**Work order**. Check every line of the material below for the string "computer". State how many lines have it.

**Given data**.
Start of Block

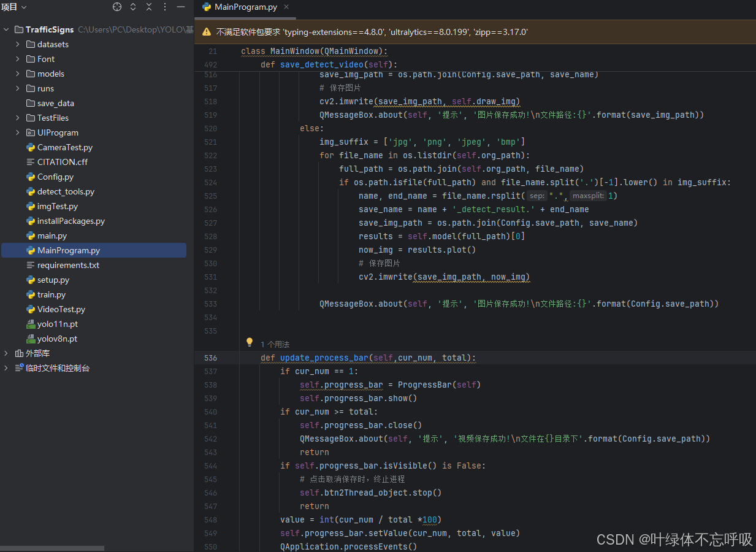Expand 临时文件和控制台 node
Viewport: 756px width, 552px height.
coord(6,368)
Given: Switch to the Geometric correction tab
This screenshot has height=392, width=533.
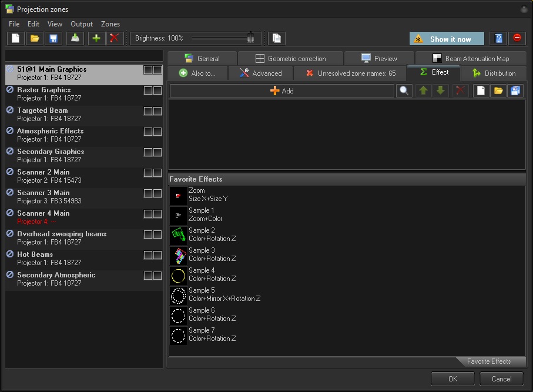Looking at the screenshot, I should pyautogui.click(x=290, y=59).
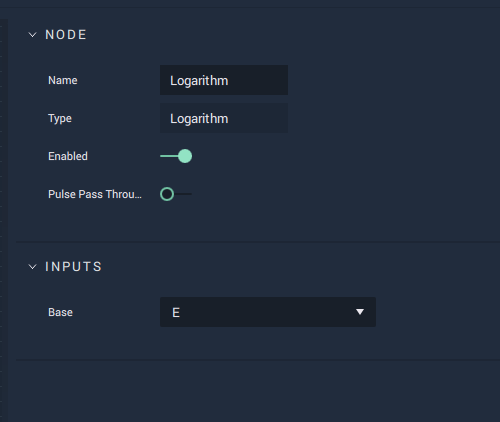Disable the Enabled switch
The height and width of the screenshot is (422, 500).
(x=176, y=156)
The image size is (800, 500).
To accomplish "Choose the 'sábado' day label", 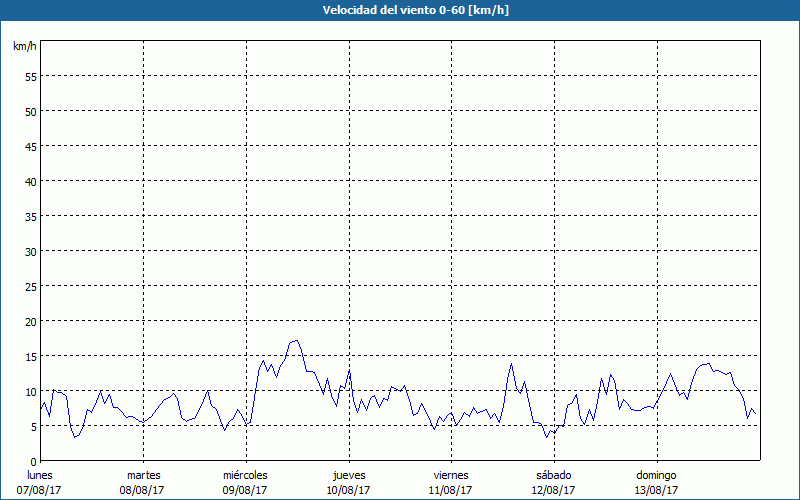I will (x=553, y=475).
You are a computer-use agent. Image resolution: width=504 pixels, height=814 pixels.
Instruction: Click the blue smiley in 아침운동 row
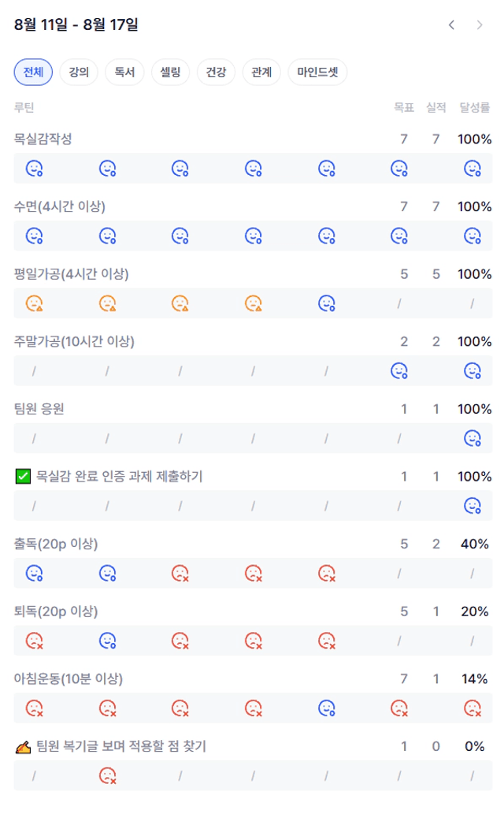(327, 708)
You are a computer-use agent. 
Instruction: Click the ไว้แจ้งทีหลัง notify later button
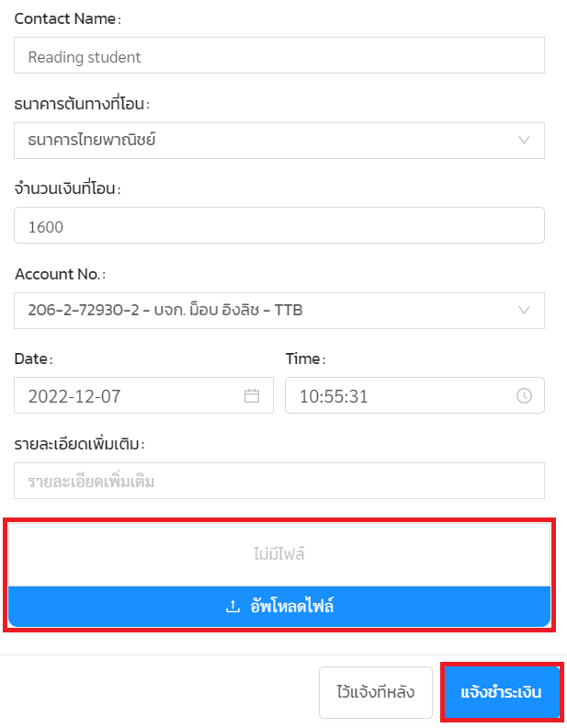376,692
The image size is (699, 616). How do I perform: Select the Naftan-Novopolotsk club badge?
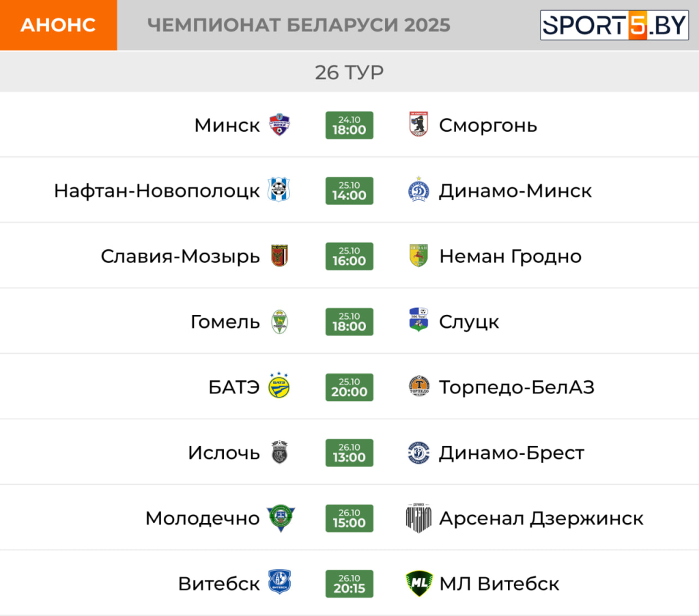click(279, 191)
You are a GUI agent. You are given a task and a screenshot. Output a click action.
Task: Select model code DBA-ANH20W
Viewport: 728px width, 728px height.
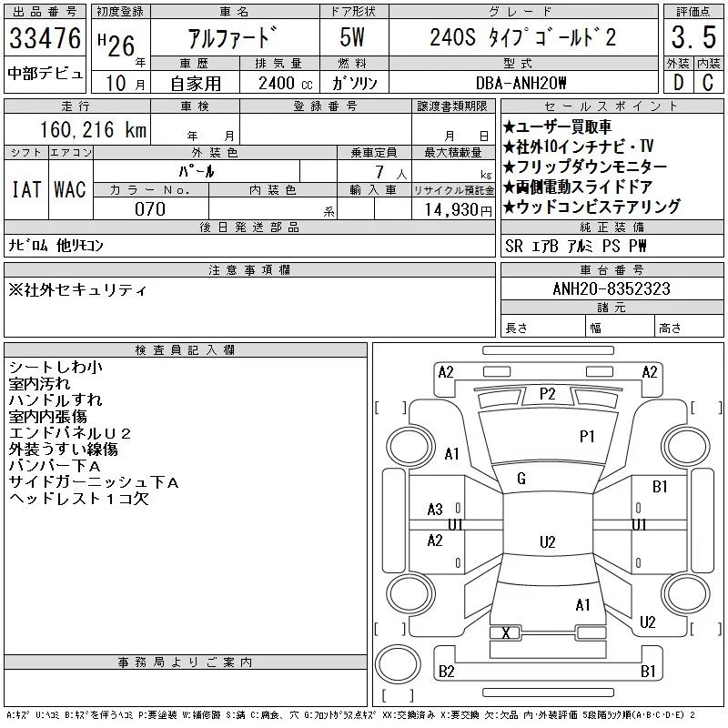[x=521, y=83]
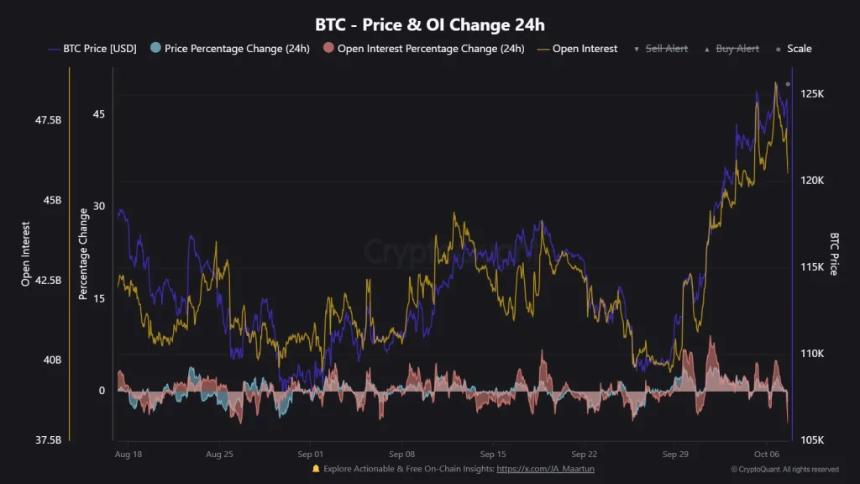The width and height of the screenshot is (860, 484).
Task: Enable the Sell Alert series
Action: (x=666, y=48)
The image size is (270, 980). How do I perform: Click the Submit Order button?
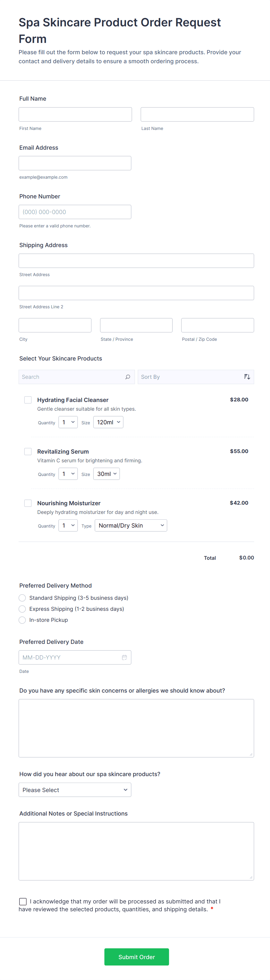pyautogui.click(x=136, y=956)
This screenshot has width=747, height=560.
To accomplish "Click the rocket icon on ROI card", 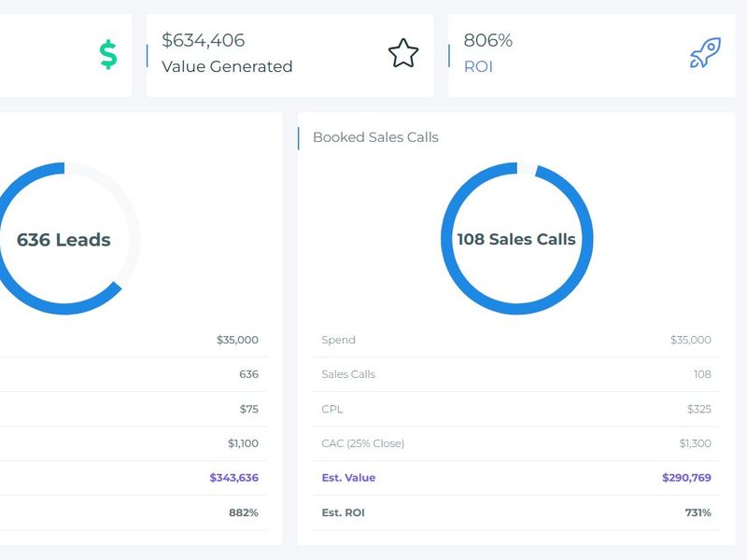I will point(705,54).
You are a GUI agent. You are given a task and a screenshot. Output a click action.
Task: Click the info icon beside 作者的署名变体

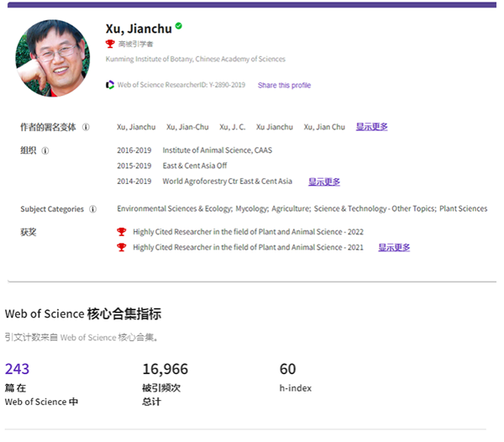pos(86,128)
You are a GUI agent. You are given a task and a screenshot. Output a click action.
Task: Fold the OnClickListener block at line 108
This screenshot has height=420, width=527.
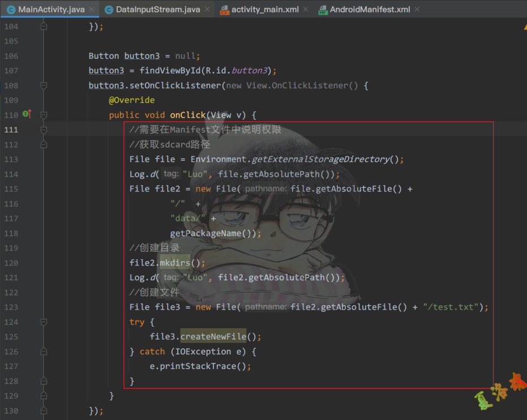pyautogui.click(x=44, y=85)
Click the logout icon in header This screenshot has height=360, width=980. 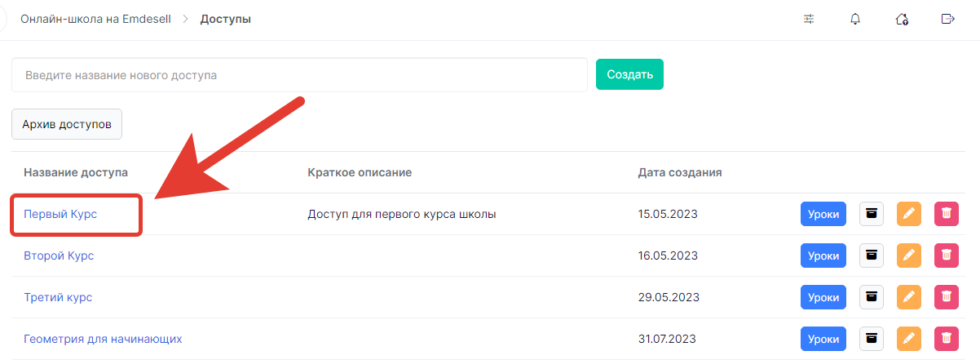[x=948, y=19]
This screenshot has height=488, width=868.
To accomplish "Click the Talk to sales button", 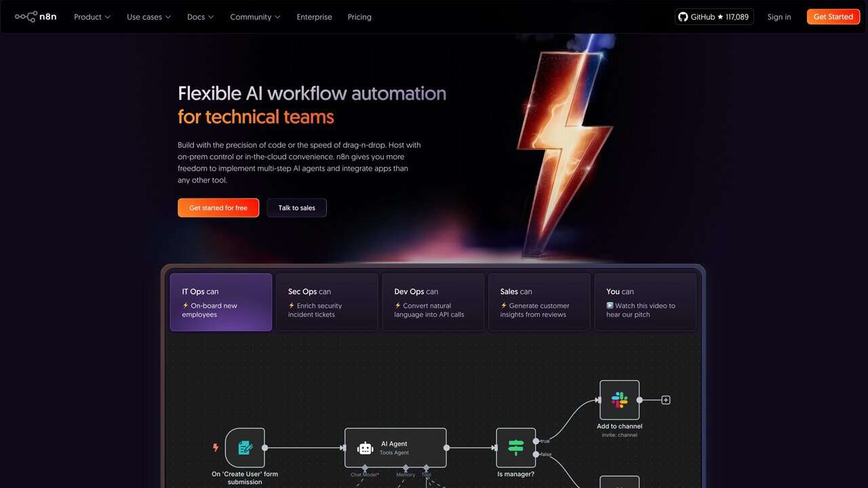I will pyautogui.click(x=296, y=208).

End of Block

**Written solution**. 2